Accelerating pace of innovation:
Pharmaceutical companies have set the new benchmark in the industry for bringing innovation to the market. Obviously, the global pandemic was a very different environment, and it will be difficult to get the same level of attention and priority by the global regulatory authorities for every future therapy. Nevertheless, the expectation and need for a faster pace in clinical research remain material.

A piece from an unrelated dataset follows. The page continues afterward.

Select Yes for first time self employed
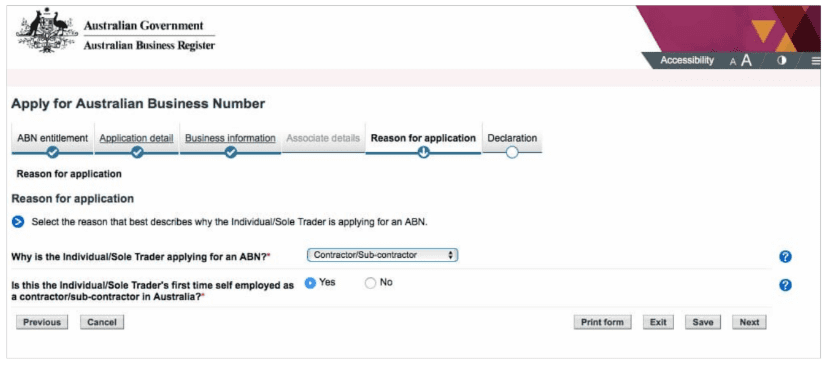Image resolution: width=826 pixels, height=368 pixels. tap(310, 283)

There are two parts to solve here:
- Integrated systems that provide a uniform view of clinical data
- Redesign of the clinical value chain that leverages the power of AI
An approach for the development cloud that brings quality, regulatory, clinical, and medical on a unified platform has helped tackle the first part. Next-gen clinical processes driven by AI are still lagging behind.
Healthcare efficiency:
Efficient management of health system operations is essential for delivering high-quality healthcare. AI is revolutionizing the allocation of resources, with its ability to predict patient admissions and fine-tune the use of beds, staffing, and medical equipment—ultimately leading to a reduction in waste and increased efficiency.

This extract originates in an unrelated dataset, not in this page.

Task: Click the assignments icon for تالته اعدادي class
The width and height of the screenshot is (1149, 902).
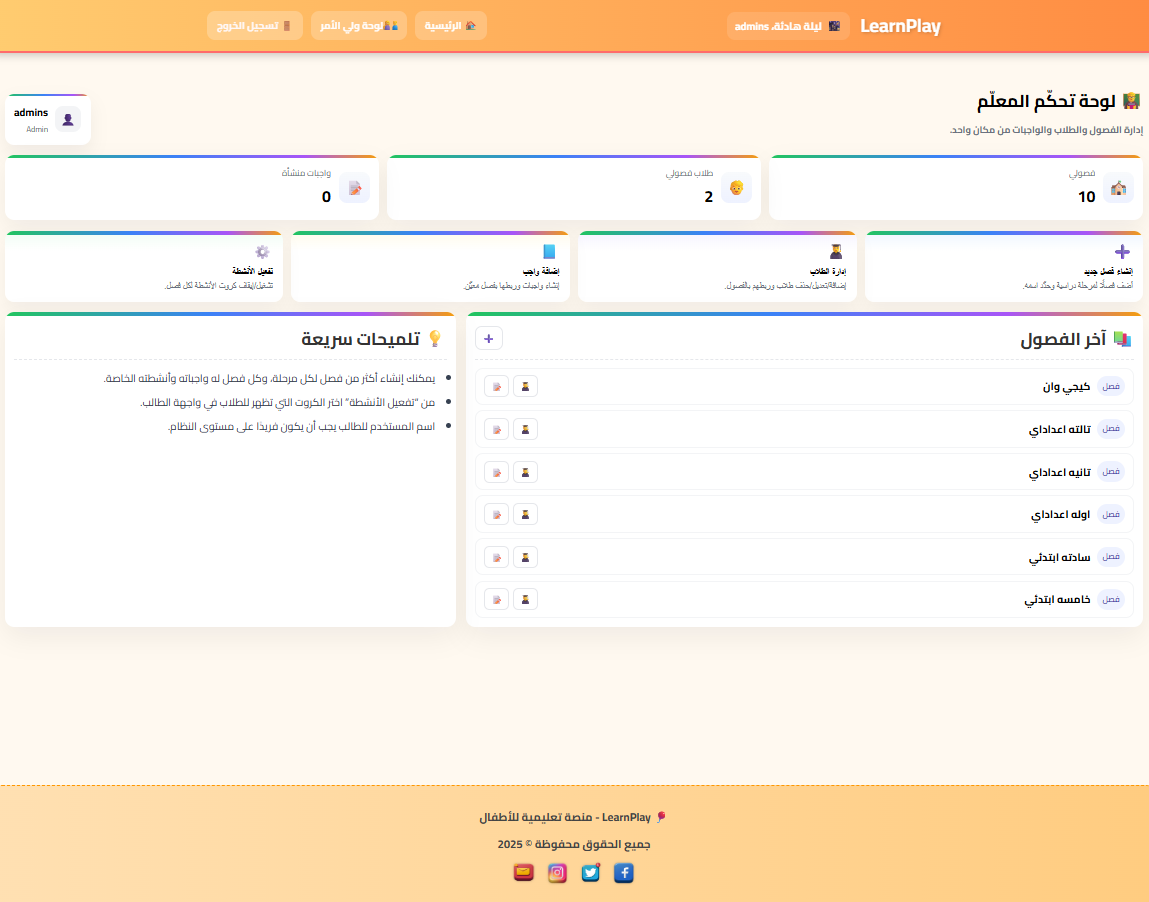Action: point(496,428)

AI also simplifies a range of administrative tasks, including patient scheduling, billing, and managing electronic health records. This enables healthcare professionals to redirect their focus onto what truly matters: providing exceptional care to patients. A notable example of this is an innovative application, which empowers clinicians to delve into medical records and recommend clinical guidelines. This application not only alleviates administrative burdens but also enriches the overall patient experience.
Hospitals are also venturing into the realm of digital twins—virtual replicas of their physical environments—and leveraging these technologies to improve operational management and decision-making. In the realm of revenue cycle management, a historically time-consuming manual process, the integration of AI is gaining momentum. Healthcare providers are actively exploring AI-driven tools designed to streamline claims management, with keen interest in features such as autonomous coding, automated patient cost estimates, and advanced technology for prior authorization. This shift promises not only to enhance efficiency but also to improve the financial health of healthcare organizations.
In summary, the advancements in AI technology offer unprecedented opportunities to revolutionize healthcare, making it more effective, accessible, and economically sustainable. By promoting the integration of AI through well-designed policies, we can enhance equity, improve care, and ensure that new technologies, treatments, and medicines benefit society.